До войны отец работал кузнецом на заводе «Серп и молот». Еврей — кузнец?! Да, на заводе «Серп и молот» евреи работали кузнецами, варили сталь, создавали новые сорта стали. Отец был сильным, веселым и добродушным человеком. Несмотря на тяжелые ранения, полученные им на войне, я ни разу не слышал от него жалоб на здоровье и не видел удрученным. После войны отец открыл собственное фотоателье и вскоре получил известность детского фотографа Москвы, дети его обожали, и мгновения восторга детей отражались на фотографиях высокого качества. Отец работал с утра до вечера, позволяя себе отдых лишь в воскресенье, хорошо зарабатывал, семья ни в чем не нуждалась. Был один недостаток: отец выпивал в день около литра водки, однако внешне, по походке или поведению нельзя было увидеть, что он пьян. А вечером после работы любил почитать хорошую книгу! Потом я узнал, что фронтовые товарищи отца, одетые в солдатские гимнастерки, сохраняли традиции морской пехоты. Перед боем ничего не ели, выпив по бутылке водки, надевали бескозырки и молча шли в атаку. Немцы морскую пехоту называли «черной смертью»! Привычка фронтовиков выпивать сто грамм «наркомовской» водки перед боем для многих из них обернулась потерей здоровья и семьи.

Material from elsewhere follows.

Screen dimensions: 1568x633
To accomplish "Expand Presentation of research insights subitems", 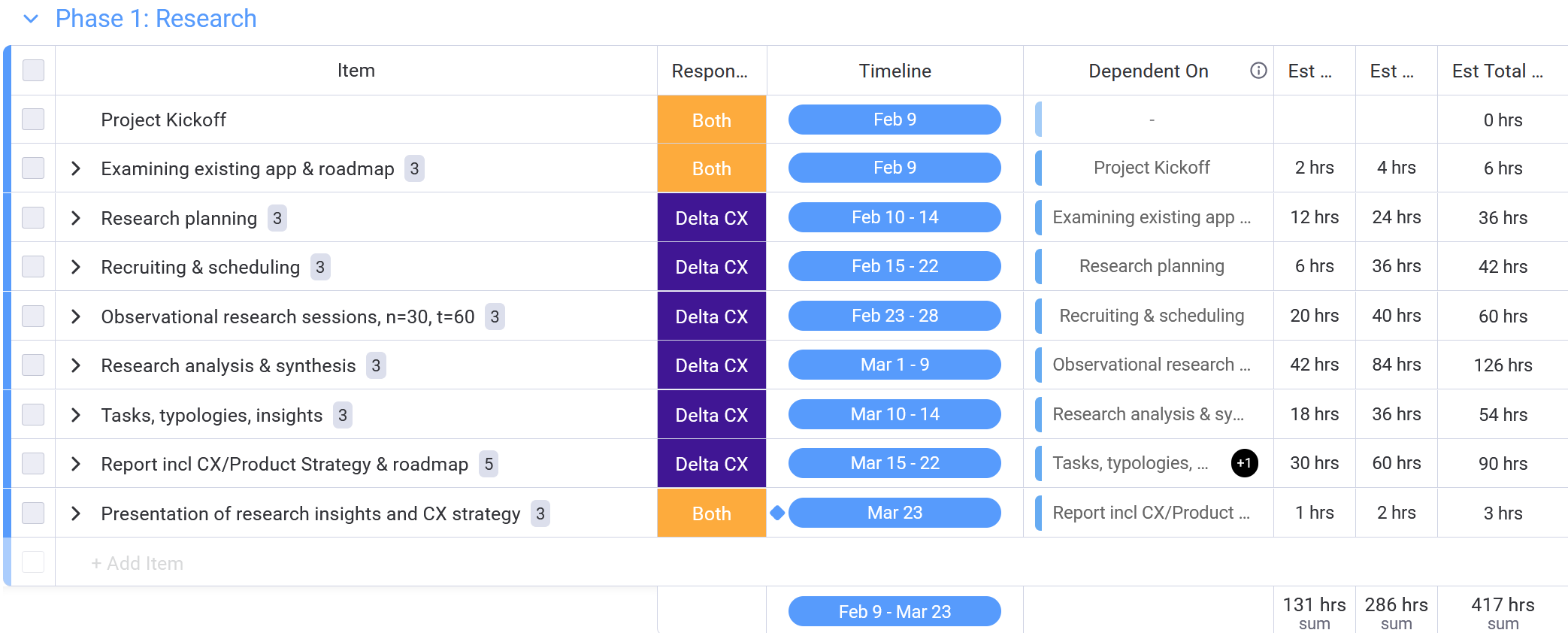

В 1950 году я пошел в школу, быстро научился читать, после занятий шел в читальный зал детской библиотеки, быстро делал уроки и предавался любимому занятию — с упоением читал книгу за книгой.
В 1954 году у меня появился дед — Дмитрий Александрович Быстролётов!
Дети многое видят и запоминают то, что не видят взрослые, быстро взрослеют, приспосабливаются и быстро становятся «самостоятельными», в то же время оставаясь детьми. Десятилетние мальчишки не понимают значения слов «родной» или «не родной», и не знают, какие житейские отношения скрываются за этими словами. У меня были не родные отец и дед?! Ну и что? Каких-либо неудобств я не испытывал — эти люди меня кормили и воспитывали, и я относился к ним с сыновней любовью.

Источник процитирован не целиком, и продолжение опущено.